## Data records
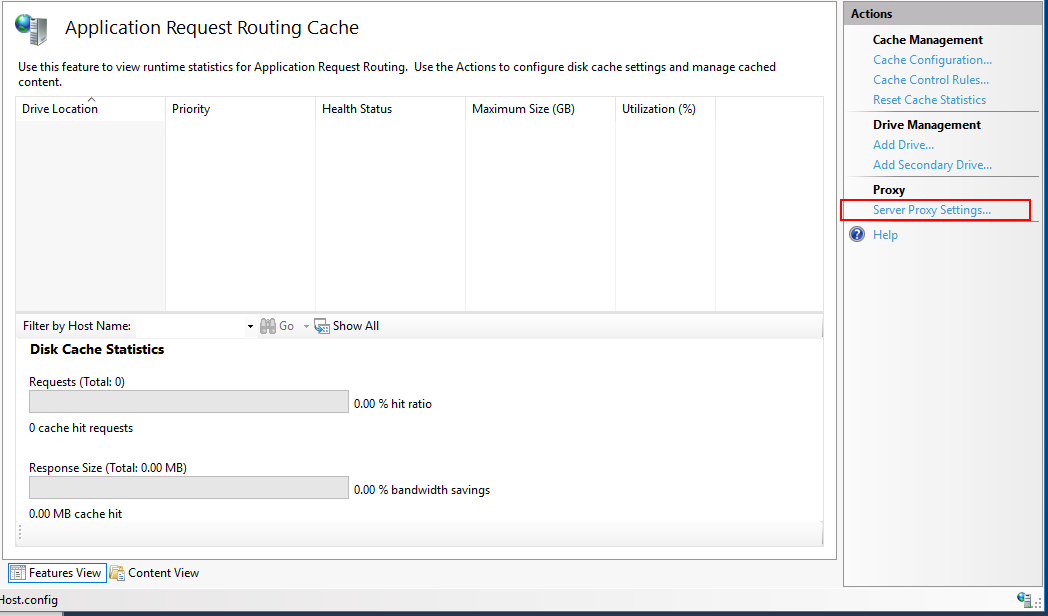This screenshot has height=616, width=1048.
Task: Click the Filter by Host Name input field
Action: [x=190, y=326]
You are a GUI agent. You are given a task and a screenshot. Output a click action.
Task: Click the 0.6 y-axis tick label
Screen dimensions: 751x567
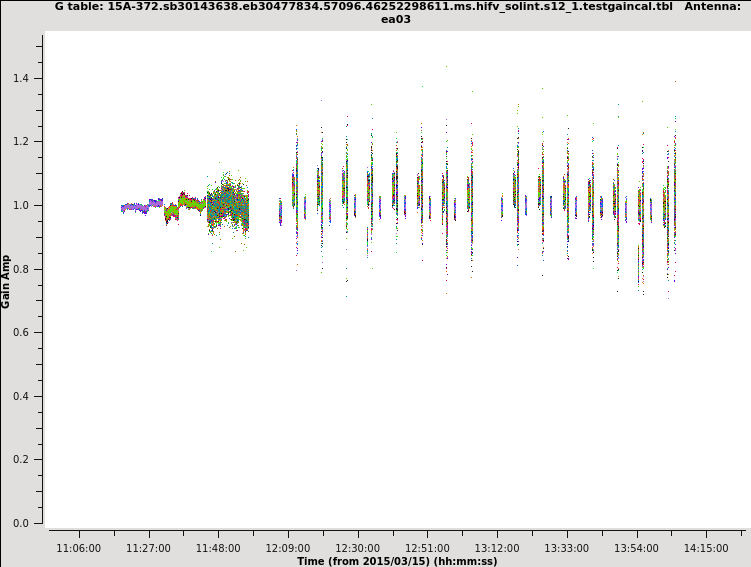click(20, 333)
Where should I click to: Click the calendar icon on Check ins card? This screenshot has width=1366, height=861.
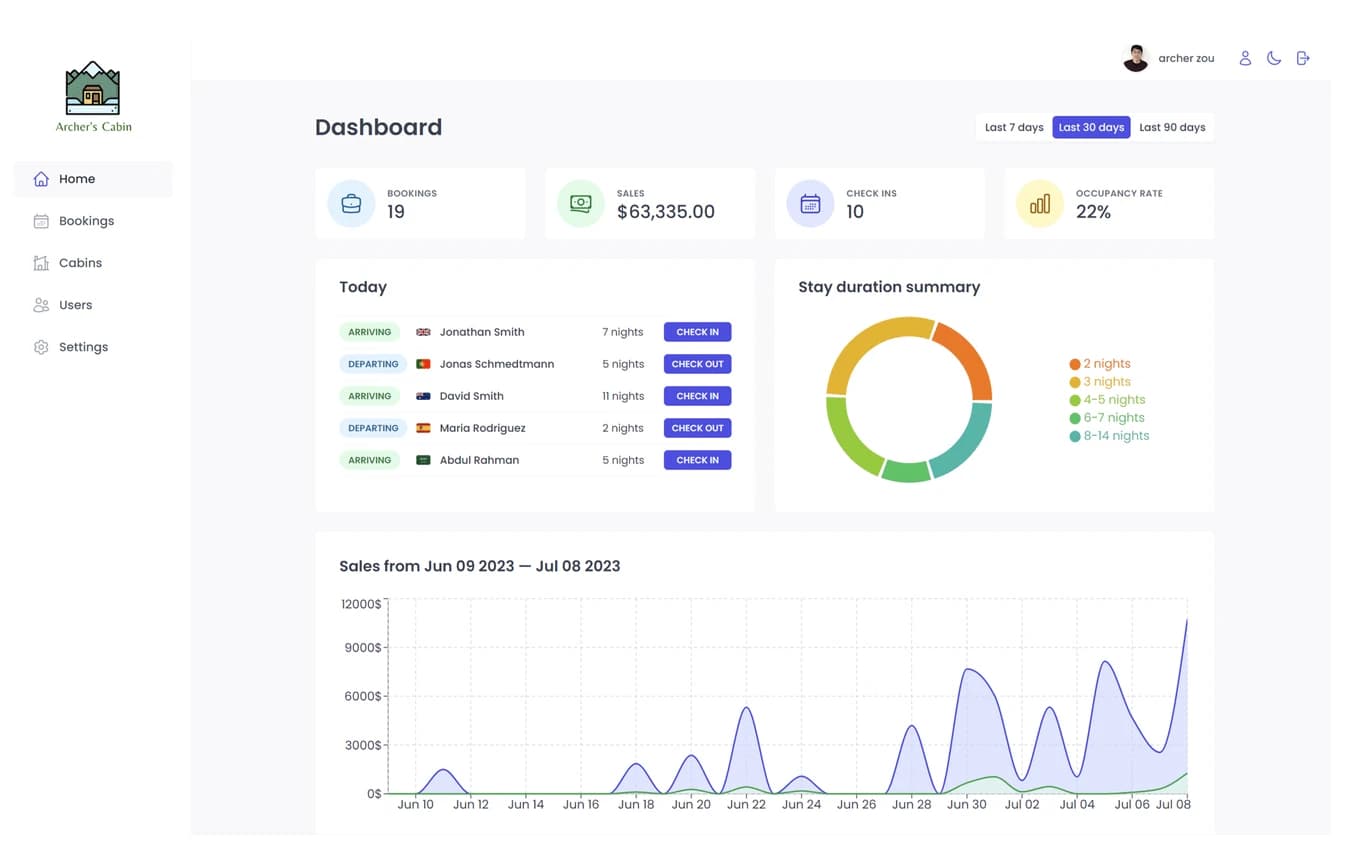click(810, 204)
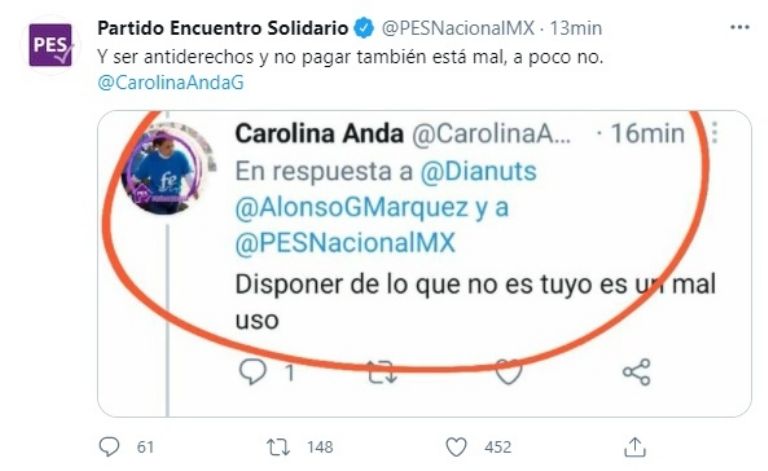
Task: Open the three-dot menu on PES tweet
Action: point(740,27)
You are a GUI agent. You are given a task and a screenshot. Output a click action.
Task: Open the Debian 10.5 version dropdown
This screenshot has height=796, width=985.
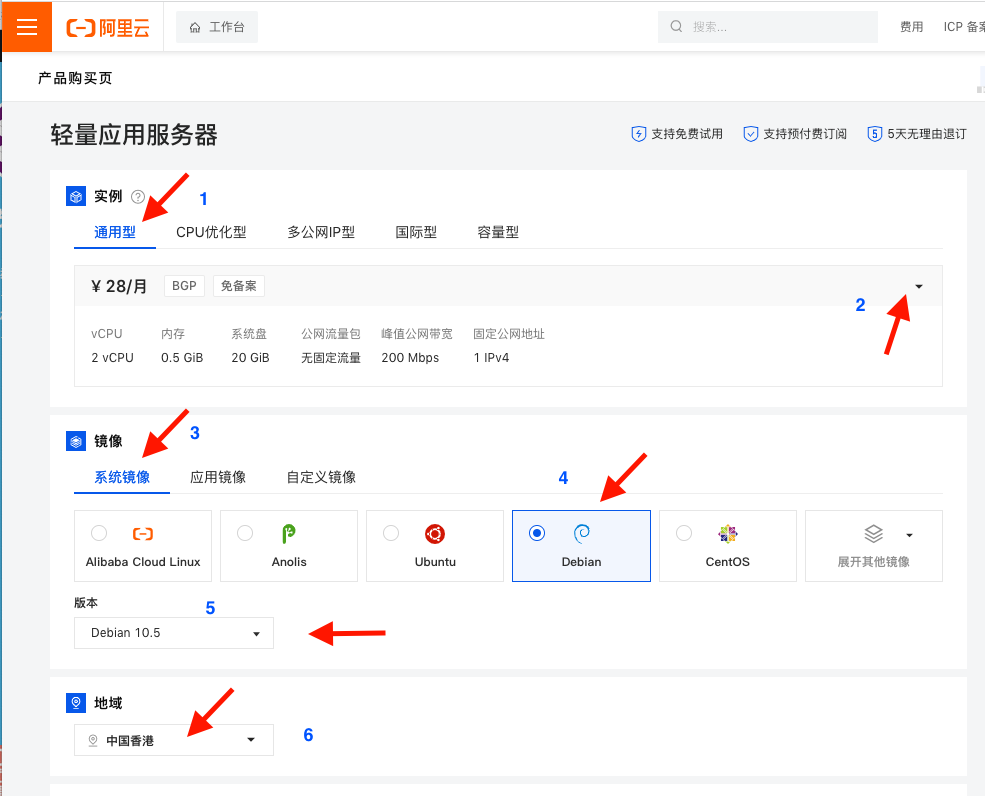(174, 633)
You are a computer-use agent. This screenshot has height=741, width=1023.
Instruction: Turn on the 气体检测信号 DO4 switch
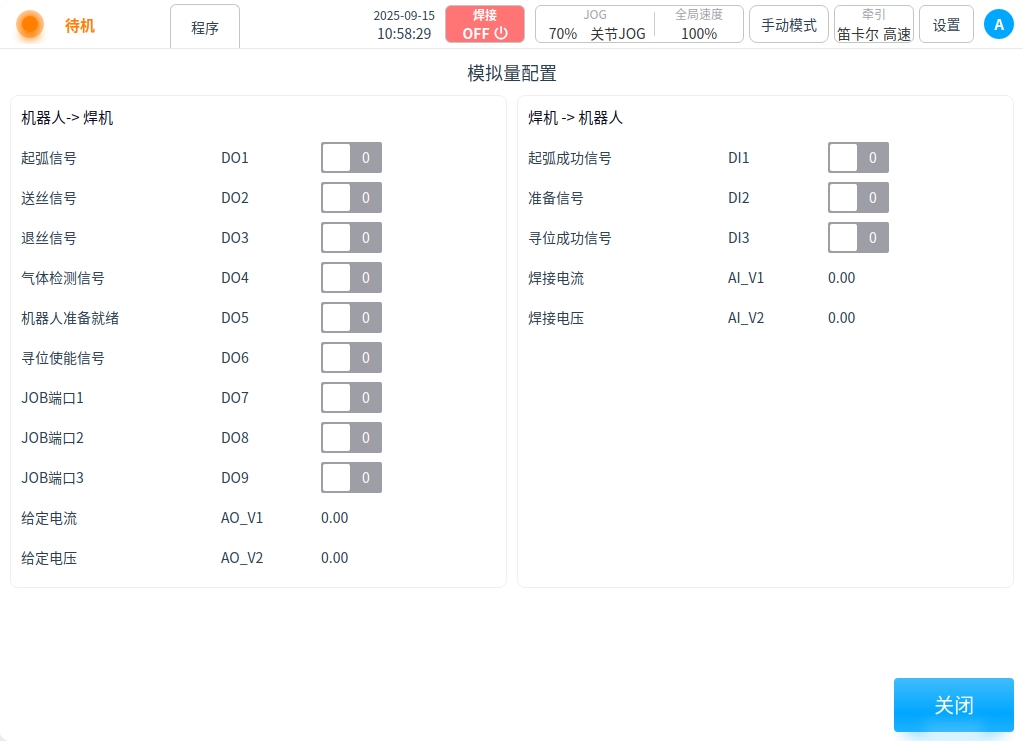pyautogui.click(x=351, y=278)

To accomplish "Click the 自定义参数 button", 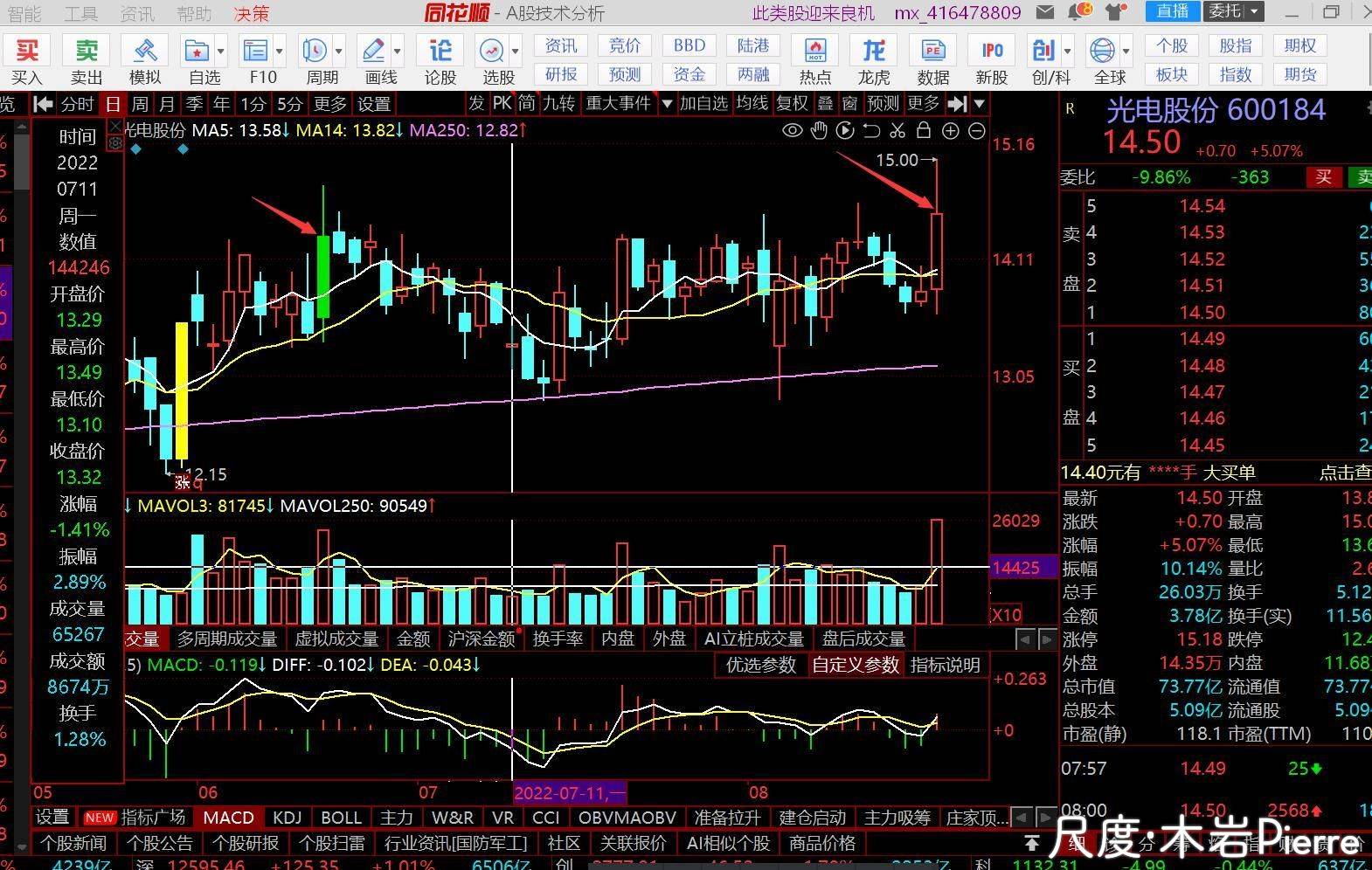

## Assignment
With pictures left out, extract the lines from the one containing "Task: Open the Debian 10.5 version dropdown" to the end of the material above, both included, exactly as written.

## The completed task
Task: Open the Debian 10.5 version dropdown
This screenshot has height=796, width=985.
(174, 633)
You are a computer-use agent. This screenshot has height=741, width=1023.
Instruction: Turn on the 气体检测信号 DO4 switch
pyautogui.click(x=351, y=278)

To accomplish "Click the 自定义参数 button", 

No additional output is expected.